* **DESCRIPTION OF THE TASK**
Please repeat each row below word for word, without the pictures.

* **DATA SHOWN**
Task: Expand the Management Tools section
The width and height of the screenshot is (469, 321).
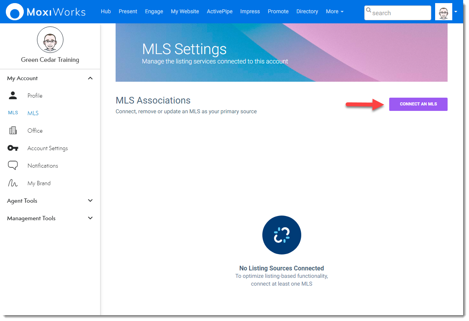Action: tap(90, 218)
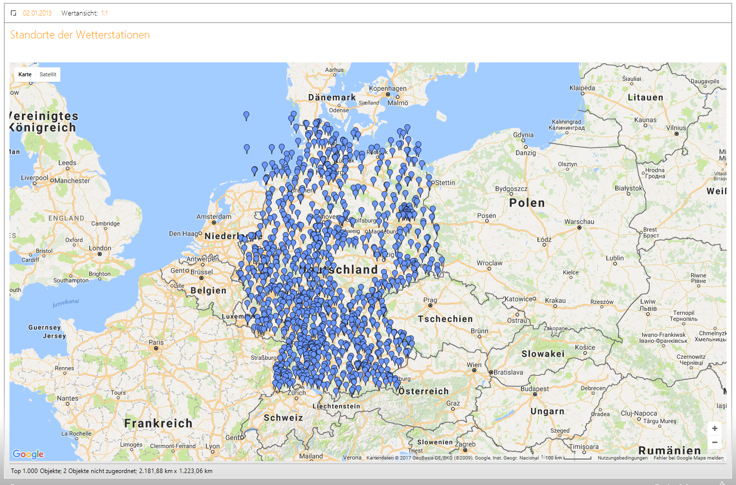Open the 02.01.2013 date selector
Image resolution: width=736 pixels, height=485 pixels.
click(37, 13)
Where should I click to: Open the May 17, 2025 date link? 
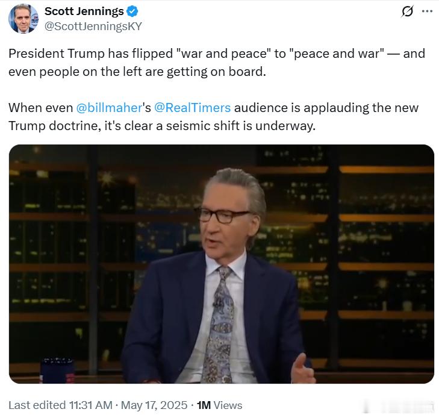(x=154, y=405)
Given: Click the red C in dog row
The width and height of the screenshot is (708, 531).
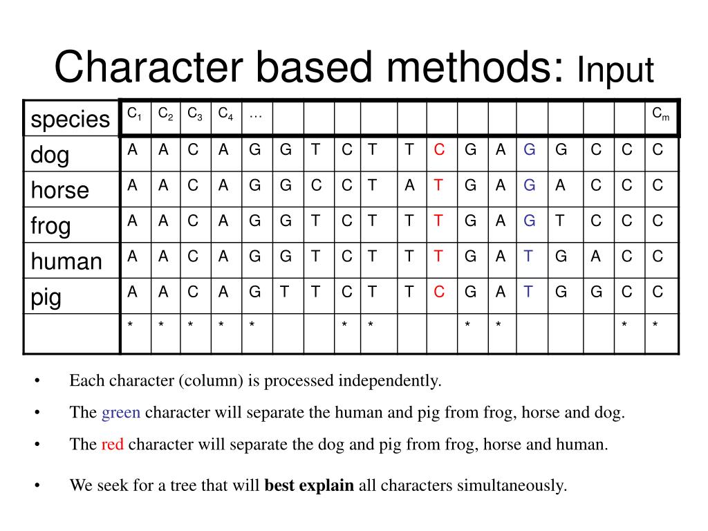Looking at the screenshot, I should point(439,149).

* **EXERCISE OUTPUT**
Task: Expand the Management Tools section
The width and height of the screenshot is (469, 321).
Action: tap(90, 218)
Open the 02.01.2013 date selector
Image resolution: width=736 pixels, height=485 pixels.
click(37, 13)
Where should I click to: Open the May 17, 2025 date link? 
(x=154, y=405)
Given: Click the red C in dog row
The width and height of the screenshot is (708, 531).
Looking at the screenshot, I should point(439,149).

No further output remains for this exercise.